CEO Doug McMillin said staff would be evaluating those possibilities going forward. Already, the screening unit set up to test potential COVID-19 patients is set to be scaled back to just afternoon hours, seven days a week, due to a lower volume of patients entering.
The hospital also now has a limited ability to perform a new rapid COVID-19 test which cuts the time down to just minutes as opposed to two days.
A “new normal”
Gov. Mark Gordon cautioned Wyoming residents Wednesday at a press briefing to expect a “new normal” once the current severe restrictions and recommendations in place for COVID-19 begin to be lifted.

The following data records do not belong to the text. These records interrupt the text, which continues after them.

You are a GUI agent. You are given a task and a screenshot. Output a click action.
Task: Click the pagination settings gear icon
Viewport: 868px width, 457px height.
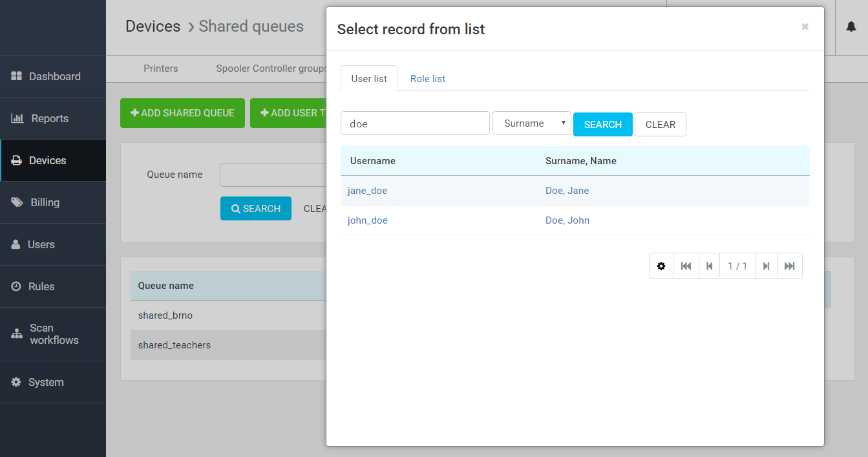point(661,266)
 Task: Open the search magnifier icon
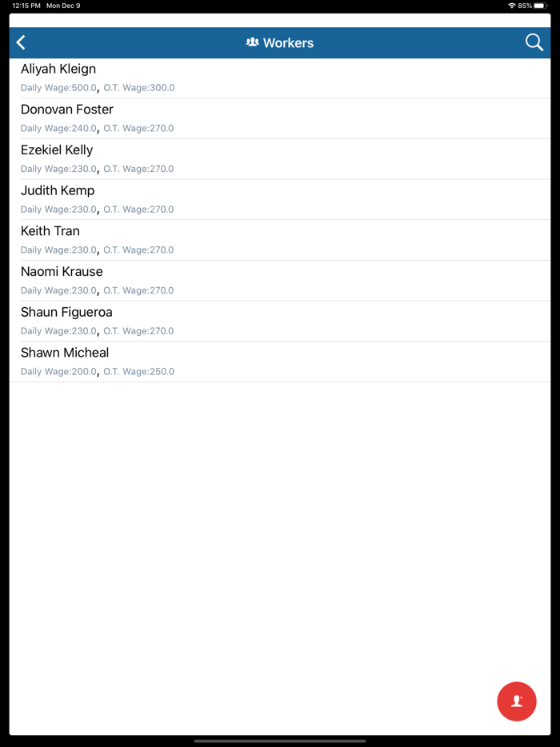pos(534,42)
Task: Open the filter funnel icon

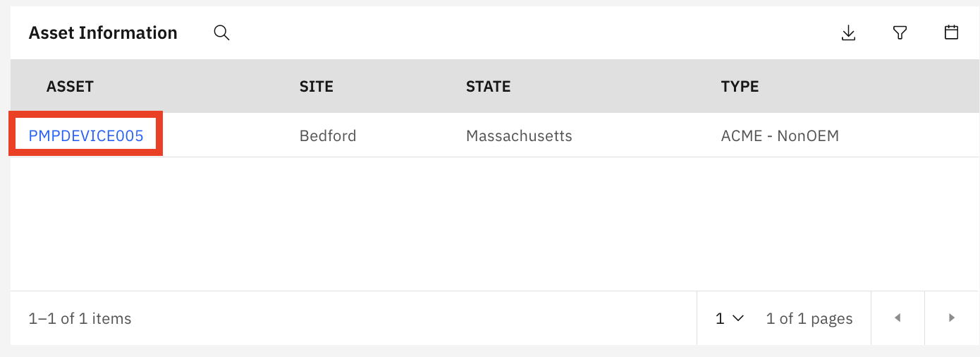Action: pyautogui.click(x=900, y=33)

At the same time, he said orders wouldn’t be lifted without looking at data and making sure efforts to flatten the curve of the virus have been successful in avoiding a surge that could overwhelm hospitals.
Gordon did say the state response is entering a new, stabilization phase, as officials look at how to possibly modify, or ease some restrictions if data improves. But even when those eased restrictions happen, he said it will be a year to a year and a half for the state to see a recovery of its economy.
“Our economy is going to be different from this day forward for a awhile,” he said.
Pay cuts: Cheyenne officials have decided to suspend pay for 303 of the city’s employees in the face of declining tax income. The city will also be reducing its expenditures by 10% to accommodate declines in both mineral and sales and use taxes. “When we don’t have revenues, we need to cut expenses,” said Mayor Marian Orr. Staff members will have the option to use vacation time or sick days to continue getting paid.
Return delayed: Two Wyoming Army National Guard units have had their overseas missions extended by two months because travel restrictions have made it impossible for them to be replaced. The units contain about 125 soldiers in total and the Wyoming Army National Guard said units set to replace the Wyoming troops cannot travel because of coronavirus restrictions.
Making masks: A Laramie business is teaming up with a nonprofit organization to sew and distribute cloth face masks around the community. Atmosphere Mountainworks, which sells handmade outdoor gear, is having its staff make the masks for use by Laramie residents. Laramie High School students are helping create a donation page for the effort and spread the word on social media and to deliver the masks.
Shifting focus: An Evanston “escape room” business has shifted its focus during the coronavirus pandemic to remain in activity. The iSolvU Escape Room has launched an online trivia contest where teams can use web-based video conferencing to take part in trivia battles. Winners receive prizes including gift certificates to other Evanston businesses.